▸ **Task to complete**
The whole listing needs to be returned exactly as it appears.

▸ **Source information**

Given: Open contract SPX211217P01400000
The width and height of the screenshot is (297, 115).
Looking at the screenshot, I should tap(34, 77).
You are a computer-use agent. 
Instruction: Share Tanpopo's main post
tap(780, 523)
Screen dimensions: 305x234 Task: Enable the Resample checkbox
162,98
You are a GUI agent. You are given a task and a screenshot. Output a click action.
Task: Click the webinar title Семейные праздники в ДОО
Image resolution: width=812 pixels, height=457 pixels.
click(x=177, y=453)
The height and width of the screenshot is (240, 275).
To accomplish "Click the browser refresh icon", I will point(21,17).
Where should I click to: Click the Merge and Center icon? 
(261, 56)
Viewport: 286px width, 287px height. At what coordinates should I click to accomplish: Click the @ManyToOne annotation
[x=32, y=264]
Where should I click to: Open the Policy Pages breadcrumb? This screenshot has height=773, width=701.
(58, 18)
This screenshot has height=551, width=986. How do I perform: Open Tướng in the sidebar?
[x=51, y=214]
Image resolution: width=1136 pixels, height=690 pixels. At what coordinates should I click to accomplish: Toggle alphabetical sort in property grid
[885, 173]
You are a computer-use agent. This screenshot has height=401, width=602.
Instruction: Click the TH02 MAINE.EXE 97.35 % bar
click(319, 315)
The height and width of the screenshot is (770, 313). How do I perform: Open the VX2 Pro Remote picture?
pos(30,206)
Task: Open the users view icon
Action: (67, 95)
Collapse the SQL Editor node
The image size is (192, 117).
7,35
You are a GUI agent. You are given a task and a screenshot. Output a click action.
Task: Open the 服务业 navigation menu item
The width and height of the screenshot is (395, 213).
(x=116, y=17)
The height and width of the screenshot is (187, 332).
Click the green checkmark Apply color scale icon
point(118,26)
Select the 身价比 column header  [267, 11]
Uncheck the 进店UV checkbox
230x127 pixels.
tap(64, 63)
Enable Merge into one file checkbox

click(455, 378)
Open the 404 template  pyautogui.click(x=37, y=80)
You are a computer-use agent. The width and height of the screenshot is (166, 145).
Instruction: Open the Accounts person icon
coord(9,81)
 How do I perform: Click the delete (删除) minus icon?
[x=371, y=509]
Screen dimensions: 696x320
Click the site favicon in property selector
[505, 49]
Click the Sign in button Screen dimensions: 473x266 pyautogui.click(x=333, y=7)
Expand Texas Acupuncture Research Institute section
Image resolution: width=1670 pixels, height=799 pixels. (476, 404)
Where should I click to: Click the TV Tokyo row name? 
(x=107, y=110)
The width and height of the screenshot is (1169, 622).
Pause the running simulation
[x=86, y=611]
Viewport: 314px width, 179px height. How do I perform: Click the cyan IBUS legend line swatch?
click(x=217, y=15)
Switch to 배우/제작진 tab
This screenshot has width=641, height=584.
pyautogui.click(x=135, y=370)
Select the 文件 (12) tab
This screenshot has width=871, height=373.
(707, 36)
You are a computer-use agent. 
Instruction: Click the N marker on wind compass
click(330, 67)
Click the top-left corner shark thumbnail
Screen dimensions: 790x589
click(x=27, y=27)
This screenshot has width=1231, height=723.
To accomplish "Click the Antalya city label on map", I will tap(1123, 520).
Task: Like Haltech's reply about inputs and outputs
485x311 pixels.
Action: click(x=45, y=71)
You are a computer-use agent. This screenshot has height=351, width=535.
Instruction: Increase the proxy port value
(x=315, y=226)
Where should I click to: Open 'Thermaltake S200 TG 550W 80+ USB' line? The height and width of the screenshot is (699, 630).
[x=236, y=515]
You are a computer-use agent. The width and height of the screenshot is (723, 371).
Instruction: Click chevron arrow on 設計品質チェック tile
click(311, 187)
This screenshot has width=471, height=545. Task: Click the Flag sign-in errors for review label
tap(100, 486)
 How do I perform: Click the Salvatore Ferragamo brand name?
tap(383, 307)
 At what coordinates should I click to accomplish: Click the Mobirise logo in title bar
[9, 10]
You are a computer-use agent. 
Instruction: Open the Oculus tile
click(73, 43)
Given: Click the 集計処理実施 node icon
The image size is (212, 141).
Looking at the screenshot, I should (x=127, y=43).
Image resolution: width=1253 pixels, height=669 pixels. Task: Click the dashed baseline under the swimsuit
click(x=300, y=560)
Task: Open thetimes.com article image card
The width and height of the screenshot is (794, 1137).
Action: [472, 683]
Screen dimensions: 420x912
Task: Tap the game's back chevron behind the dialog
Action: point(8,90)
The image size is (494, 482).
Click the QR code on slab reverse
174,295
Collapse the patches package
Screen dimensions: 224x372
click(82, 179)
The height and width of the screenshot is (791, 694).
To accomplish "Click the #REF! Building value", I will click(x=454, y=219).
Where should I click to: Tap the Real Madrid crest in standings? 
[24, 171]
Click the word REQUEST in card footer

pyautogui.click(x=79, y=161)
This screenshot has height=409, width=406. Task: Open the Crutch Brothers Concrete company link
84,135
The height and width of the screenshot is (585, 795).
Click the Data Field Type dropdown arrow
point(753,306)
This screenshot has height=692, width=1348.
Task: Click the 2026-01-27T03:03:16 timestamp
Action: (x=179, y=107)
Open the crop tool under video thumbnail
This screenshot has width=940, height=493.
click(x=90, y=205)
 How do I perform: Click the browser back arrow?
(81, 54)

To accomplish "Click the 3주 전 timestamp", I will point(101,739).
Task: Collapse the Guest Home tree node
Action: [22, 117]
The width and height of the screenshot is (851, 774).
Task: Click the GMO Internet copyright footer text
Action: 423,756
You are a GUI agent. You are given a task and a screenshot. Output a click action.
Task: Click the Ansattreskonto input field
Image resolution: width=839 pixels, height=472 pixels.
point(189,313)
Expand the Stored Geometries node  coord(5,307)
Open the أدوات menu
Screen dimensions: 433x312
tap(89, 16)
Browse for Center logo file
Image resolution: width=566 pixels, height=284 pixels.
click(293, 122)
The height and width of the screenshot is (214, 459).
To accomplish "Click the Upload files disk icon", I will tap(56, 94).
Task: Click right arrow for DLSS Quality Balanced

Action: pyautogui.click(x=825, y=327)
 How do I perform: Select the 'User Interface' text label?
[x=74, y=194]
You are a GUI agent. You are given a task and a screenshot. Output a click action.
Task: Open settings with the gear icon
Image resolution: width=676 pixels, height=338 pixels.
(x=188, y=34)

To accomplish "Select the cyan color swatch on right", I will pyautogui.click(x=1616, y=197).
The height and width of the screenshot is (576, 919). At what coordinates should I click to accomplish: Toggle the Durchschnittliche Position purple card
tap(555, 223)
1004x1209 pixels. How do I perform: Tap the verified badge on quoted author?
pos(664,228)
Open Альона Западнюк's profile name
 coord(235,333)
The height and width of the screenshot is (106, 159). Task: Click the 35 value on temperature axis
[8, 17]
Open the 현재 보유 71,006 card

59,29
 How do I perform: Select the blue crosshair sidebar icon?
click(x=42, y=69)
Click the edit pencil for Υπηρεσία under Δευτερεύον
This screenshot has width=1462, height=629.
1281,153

▸ **Exercise response**
Given: Open contract SPX211217P01400000
The width and height of the screenshot is (297, 115).
Looking at the screenshot, I should tap(34, 77).
You are a computer-use agent. 
Instruction: Share Tanpopo's main post
tap(780, 523)
Screen dimensions: 305x234 Task: Enable the Resample checkbox
162,98
You are a GUI agent. You are given a task and a screenshot. Output a click action.
Task: Click the webinar title Семейные праздники в ДОО
Image resolution: width=812 pixels, height=457 pixels.
click(x=177, y=453)
The height and width of the screenshot is (240, 275).
To accomplish "Click the browser refresh icon", I will point(21,17).
Where should I click to: Click the Merge and Center icon? 
(261, 56)
Viewport: 286px width, 287px height. At what coordinates should I click to accomplish: Click the @ManyToOne annotation
[x=32, y=264]
Where should I click to: Open the Policy Pages breadcrumb? This screenshot has height=773, width=701.
(58, 18)
This screenshot has height=551, width=986. How do I perform: Open Tướng in the sidebar?
[x=51, y=214]
Image resolution: width=1136 pixels, height=690 pixels. At what coordinates should I click to accomplish: Toggle alphabetical sort in property grid
[885, 173]
You are a computer-use agent. This screenshot has height=401, width=602.
Instruction: Click the TH02 MAINE.EXE 97.35 % bar
click(319, 315)
The height and width of the screenshot is (770, 313). How do I perform: Open the VX2 Pro Remote picture?
pos(30,206)
Task: Open the users view icon
Action: (67, 95)
Collapse the SQL Editor node
The image size is (192, 117).
7,35
You are a GUI agent. You are given a task and a screenshot. Output a click action.
Task: Open the 服务业 navigation menu item
The width and height of the screenshot is (395, 213).
(x=116, y=17)
The height and width of the screenshot is (187, 332).
Click the green checkmark Apply color scale icon
point(118,26)
Select the 身价比 column header  [267, 11]
Uncheck the 进店UV checkbox
230x127 pixels.
tap(64, 63)
Enable Merge into one file checkbox

click(455, 378)
Open the 404 template  pyautogui.click(x=37, y=80)
You are a computer-use agent. The width and height of the screenshot is (166, 145).
Instruction: Open the Accounts person icon
coord(9,81)
 How do I perform: Click the delete (删除) minus icon?
[x=371, y=509]
Screen dimensions: 696x320
Click the site favicon in property selector
[505, 49]
Click the Sign in button Screen dimensions: 473x266 pyautogui.click(x=333, y=7)
Expand Texas Acupuncture Research Institute section
Image resolution: width=1670 pixels, height=799 pixels. (476, 404)
Where should I click to: Click the TV Tokyo row name? 
(x=107, y=110)
The width and height of the screenshot is (1169, 622).
Pause the running simulation
[x=86, y=611]
Viewport: 314px width, 179px height. How do I perform: Click the cyan IBUS legend line swatch?
click(x=217, y=15)
Switch to 배우/제작진 tab
This screenshot has width=641, height=584.
pyautogui.click(x=135, y=370)
Select the 文件 (12) tab
This screenshot has width=871, height=373.
(707, 36)
You are a computer-use agent. 
Instruction: Click the N marker on wind compass
click(330, 67)
Click the top-left corner shark thumbnail
Screen dimensions: 790x589
click(x=27, y=27)
This screenshot has width=1231, height=723.
To accomplish "Click the Antalya city label on map", I will tap(1123, 520).
Task: Like Haltech's reply about inputs and outputs
485x311 pixels.
Action: click(x=45, y=71)
You are a computer-use agent. This screenshot has height=351, width=535.
Instruction: Increase the proxy port value
(x=315, y=226)
Where should I click to: Open 'Thermaltake S200 TG 550W 80+ USB' line? The height and width of the screenshot is (699, 630).
[x=236, y=515]
You are a computer-use agent. The width and height of the screenshot is (723, 371).
Instruction: Click chevron arrow on 設計品質チェック tile
click(311, 187)
This screenshot has width=471, height=545. Task: Click the Flag sign-in errors for review label
tap(100, 486)
 How do I perform: Click the Salvatore Ferragamo brand name?
tap(383, 307)
 At what coordinates should I click to accomplish: Click the Mobirise logo in title bar
[9, 10]
You are a computer-use agent. 
Instruction: Open the Oculus tile
click(73, 43)
Given: Click the 集計処理実施 node icon
The image size is (212, 141).
Looking at the screenshot, I should (x=127, y=43).
Image resolution: width=1253 pixels, height=669 pixels. Task: Click the dashed baseline under the swimsuit
click(x=300, y=560)
Task: Open thetimes.com article image card
The width and height of the screenshot is (794, 1137).
Action: [472, 683]
Screen dimensions: 420x912
Task: Tap the game's back chevron behind the dialog
Action: point(8,90)
The image size is (494, 482).
Click the QR code on slab reverse
174,295
Collapse the patches package
Screen dimensions: 224x372
click(82, 179)
The height and width of the screenshot is (791, 694).
To accomplish "Click the #REF! Building value", I will click(x=454, y=219).
Where should I click to: Tap the Real Madrid crest in standings? 
[24, 171]
Click the word REQUEST in card footer

pyautogui.click(x=79, y=161)
This screenshot has height=409, width=406. Task: Open the Crutch Brothers Concrete company link
84,135
The height and width of the screenshot is (585, 795).
Click the Data Field Type dropdown arrow
point(753,306)
This screenshot has height=692, width=1348.
Task: Click the 2026-01-27T03:03:16 timestamp
Action: (x=179, y=107)
Open the crop tool under video thumbnail
This screenshot has width=940, height=493.
click(x=90, y=205)
 How do I perform: Click the browser back arrow?
(81, 54)

To accomplish "Click the 3주 전 timestamp", I will point(101,739).
Task: Collapse the Guest Home tree node
Action: [22, 117]
The width and height of the screenshot is (851, 774).
Task: Click the GMO Internet copyright footer text
Action: 423,756
You are a GUI agent. You are given a task and a screenshot. Output a click action.
Task: Click the Ansattreskonto input field
Image resolution: width=839 pixels, height=472 pixels.
point(189,313)
Expand the Stored Geometries node  coord(5,307)
Open the أدوات menu
Screen dimensions: 433x312
tap(89, 16)
Browse for Center logo file
Image resolution: width=566 pixels, height=284 pixels.
click(293, 122)
The height and width of the screenshot is (214, 459).
To accomplish "Click the Upload files disk icon", I will tap(56, 94).
Task: Click right arrow for DLSS Quality Balanced

Action: pyautogui.click(x=825, y=327)
 How do I perform: Select the 'User Interface' text label?
[x=74, y=194]
You are a GUI agent. You are given a task and a screenshot. Output a click action.
Task: Open settings with the gear icon
Image resolution: width=676 pixels, height=338 pixels.
(x=188, y=34)

To accomplish "Select the cyan color swatch on right", I will pyautogui.click(x=1616, y=197).
The height and width of the screenshot is (576, 919). At what coordinates should I click to accomplish: Toggle the Durchschnittliche Position purple card
tap(555, 223)
1004x1209 pixels. How do I perform: Tap the verified badge on quoted author?
pos(664,228)
Open Альона Западнюк's profile name
 coord(235,333)
The height and width of the screenshot is (106, 159). Task: Click the 35 value on temperature axis
[8, 17]
Open the 현재 보유 71,006 card

59,29
 How do I perform: Select the blue crosshair sidebar icon?
click(x=42, y=69)
Click the edit pencil for Υπηρεσία under Δευτερεύον
This screenshot has width=1462, height=629.
1281,153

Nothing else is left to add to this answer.